• [Aim of the task]: How many lines of the data contain the string "signal"? Write the number and nothing more.

• [The data]:
• • •
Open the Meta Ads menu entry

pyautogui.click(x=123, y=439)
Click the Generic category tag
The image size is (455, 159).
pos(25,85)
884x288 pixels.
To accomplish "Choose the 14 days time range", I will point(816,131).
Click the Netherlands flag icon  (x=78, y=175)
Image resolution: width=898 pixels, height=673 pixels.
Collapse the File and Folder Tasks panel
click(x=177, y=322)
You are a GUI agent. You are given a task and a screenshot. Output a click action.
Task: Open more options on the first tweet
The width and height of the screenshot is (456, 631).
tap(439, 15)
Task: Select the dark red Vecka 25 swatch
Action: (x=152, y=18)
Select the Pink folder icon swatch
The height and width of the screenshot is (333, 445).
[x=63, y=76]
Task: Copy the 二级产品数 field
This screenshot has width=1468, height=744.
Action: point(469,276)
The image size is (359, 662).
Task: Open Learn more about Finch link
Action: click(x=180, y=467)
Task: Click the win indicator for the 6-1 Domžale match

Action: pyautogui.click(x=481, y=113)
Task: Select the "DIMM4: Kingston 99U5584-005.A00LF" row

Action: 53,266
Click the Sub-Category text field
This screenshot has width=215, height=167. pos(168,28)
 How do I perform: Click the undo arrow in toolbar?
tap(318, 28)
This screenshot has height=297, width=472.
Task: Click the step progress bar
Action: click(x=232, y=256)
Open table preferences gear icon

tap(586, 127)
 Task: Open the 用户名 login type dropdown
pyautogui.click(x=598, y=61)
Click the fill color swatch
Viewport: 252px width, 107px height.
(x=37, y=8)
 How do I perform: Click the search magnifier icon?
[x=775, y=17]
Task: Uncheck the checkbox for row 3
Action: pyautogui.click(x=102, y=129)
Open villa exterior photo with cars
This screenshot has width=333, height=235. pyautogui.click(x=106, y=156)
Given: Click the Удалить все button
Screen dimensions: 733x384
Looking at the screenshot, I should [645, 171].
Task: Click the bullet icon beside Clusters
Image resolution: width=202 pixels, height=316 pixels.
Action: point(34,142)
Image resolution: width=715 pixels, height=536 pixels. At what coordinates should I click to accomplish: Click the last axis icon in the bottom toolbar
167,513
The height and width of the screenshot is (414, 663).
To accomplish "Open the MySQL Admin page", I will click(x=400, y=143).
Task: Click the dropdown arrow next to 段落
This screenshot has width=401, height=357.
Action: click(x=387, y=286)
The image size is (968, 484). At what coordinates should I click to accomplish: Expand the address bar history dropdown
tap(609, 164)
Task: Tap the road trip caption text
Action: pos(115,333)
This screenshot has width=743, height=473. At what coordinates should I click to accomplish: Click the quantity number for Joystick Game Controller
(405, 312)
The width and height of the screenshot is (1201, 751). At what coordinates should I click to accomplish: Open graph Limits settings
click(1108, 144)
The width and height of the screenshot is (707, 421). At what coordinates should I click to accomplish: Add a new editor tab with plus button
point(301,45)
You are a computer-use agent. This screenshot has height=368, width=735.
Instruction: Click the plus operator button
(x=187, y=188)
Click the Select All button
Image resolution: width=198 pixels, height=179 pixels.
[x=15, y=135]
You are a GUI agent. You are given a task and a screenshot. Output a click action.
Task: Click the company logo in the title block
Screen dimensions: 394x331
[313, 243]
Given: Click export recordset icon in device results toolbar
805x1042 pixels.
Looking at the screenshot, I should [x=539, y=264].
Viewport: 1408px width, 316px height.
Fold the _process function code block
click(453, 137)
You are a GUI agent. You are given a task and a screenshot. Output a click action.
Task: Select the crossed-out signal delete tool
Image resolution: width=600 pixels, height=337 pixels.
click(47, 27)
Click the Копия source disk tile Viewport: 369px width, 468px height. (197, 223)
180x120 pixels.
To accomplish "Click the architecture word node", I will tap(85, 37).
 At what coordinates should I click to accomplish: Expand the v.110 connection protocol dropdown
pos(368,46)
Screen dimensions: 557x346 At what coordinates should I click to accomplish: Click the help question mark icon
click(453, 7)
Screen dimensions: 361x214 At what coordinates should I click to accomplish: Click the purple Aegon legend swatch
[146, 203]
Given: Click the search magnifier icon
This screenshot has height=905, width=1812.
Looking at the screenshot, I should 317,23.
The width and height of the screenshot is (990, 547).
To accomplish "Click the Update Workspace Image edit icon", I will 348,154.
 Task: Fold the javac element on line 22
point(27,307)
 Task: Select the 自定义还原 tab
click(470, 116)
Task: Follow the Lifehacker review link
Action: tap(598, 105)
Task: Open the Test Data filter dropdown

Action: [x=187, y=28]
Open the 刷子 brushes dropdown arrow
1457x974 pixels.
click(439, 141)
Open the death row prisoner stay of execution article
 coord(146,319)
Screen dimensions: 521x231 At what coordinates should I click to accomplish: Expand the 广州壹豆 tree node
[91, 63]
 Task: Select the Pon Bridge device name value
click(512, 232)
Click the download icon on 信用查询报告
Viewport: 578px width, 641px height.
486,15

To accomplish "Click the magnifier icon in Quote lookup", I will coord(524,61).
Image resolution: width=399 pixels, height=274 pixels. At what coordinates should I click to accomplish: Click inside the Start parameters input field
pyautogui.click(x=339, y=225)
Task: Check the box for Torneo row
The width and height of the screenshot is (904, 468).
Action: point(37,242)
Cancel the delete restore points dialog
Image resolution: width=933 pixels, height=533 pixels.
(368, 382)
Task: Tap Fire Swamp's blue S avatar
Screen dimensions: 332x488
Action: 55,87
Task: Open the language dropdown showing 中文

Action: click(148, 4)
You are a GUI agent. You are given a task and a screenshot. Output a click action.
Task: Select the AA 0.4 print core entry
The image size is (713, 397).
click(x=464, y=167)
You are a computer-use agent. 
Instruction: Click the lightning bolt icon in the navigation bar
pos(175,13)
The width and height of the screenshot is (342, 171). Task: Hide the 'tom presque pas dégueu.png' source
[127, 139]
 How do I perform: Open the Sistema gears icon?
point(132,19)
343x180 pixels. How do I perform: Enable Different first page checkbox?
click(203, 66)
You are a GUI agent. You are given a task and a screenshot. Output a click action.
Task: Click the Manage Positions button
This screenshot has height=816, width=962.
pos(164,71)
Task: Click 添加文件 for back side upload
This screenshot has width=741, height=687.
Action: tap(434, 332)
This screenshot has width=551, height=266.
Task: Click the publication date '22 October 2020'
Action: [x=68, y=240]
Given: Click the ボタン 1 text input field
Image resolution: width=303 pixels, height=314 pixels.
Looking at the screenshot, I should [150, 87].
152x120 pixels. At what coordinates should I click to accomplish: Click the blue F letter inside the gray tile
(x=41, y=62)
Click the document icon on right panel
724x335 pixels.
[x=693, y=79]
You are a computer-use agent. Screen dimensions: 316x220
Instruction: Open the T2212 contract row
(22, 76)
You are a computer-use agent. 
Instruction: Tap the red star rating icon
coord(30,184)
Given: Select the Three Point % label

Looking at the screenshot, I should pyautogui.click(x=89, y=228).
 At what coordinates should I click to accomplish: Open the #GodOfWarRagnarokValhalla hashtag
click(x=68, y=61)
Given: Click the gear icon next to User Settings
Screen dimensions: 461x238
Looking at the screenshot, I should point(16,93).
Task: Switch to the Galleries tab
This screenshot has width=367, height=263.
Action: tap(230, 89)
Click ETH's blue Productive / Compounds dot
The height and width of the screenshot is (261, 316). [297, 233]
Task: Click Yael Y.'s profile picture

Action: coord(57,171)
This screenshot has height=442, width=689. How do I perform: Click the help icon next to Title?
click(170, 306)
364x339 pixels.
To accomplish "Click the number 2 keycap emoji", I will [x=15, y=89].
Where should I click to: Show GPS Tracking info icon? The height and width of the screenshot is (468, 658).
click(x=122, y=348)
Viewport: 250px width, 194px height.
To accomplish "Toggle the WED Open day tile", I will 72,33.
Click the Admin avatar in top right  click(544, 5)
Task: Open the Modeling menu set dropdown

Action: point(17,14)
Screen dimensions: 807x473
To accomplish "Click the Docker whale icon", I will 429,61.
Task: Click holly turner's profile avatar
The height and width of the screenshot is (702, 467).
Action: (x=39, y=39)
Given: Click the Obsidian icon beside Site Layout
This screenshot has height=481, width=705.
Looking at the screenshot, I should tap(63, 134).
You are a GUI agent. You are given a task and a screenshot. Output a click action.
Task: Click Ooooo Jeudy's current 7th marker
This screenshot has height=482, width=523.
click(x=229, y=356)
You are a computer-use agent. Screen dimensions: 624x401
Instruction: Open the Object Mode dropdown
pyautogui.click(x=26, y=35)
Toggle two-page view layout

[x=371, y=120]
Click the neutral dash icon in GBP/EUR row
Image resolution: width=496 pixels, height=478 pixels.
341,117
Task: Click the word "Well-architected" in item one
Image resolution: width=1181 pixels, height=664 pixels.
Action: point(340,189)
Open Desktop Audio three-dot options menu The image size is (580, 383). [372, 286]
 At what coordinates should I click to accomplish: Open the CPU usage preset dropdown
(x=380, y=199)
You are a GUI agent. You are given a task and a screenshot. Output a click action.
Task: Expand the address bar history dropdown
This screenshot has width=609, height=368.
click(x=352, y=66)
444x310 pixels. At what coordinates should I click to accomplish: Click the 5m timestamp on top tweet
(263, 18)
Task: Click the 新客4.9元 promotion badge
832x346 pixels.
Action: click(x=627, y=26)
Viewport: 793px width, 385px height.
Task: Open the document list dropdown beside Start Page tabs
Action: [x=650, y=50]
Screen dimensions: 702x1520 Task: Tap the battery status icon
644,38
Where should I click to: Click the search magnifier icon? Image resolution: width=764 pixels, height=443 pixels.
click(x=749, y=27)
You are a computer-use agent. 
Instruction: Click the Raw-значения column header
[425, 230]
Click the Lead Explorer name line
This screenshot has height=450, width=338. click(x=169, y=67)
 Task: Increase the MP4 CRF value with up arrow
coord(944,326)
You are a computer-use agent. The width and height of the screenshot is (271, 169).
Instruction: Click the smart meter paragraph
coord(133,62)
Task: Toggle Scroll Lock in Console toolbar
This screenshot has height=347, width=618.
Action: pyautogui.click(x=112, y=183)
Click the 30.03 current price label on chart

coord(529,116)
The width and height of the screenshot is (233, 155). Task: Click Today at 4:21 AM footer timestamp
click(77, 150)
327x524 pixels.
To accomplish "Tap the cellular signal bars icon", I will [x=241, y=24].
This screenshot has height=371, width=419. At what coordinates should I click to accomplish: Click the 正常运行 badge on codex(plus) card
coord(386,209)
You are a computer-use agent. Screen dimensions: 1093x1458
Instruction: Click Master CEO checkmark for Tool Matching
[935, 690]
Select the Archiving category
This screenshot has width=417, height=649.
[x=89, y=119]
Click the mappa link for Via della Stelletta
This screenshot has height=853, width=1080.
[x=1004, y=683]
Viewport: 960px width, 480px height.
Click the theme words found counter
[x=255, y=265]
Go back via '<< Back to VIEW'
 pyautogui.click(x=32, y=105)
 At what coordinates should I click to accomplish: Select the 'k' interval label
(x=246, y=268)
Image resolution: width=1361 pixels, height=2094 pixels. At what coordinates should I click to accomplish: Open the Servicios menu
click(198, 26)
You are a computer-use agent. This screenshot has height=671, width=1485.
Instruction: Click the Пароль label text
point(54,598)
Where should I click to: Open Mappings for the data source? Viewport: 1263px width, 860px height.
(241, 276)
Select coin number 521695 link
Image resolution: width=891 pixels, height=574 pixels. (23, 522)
• • •
• [The completed task]: 2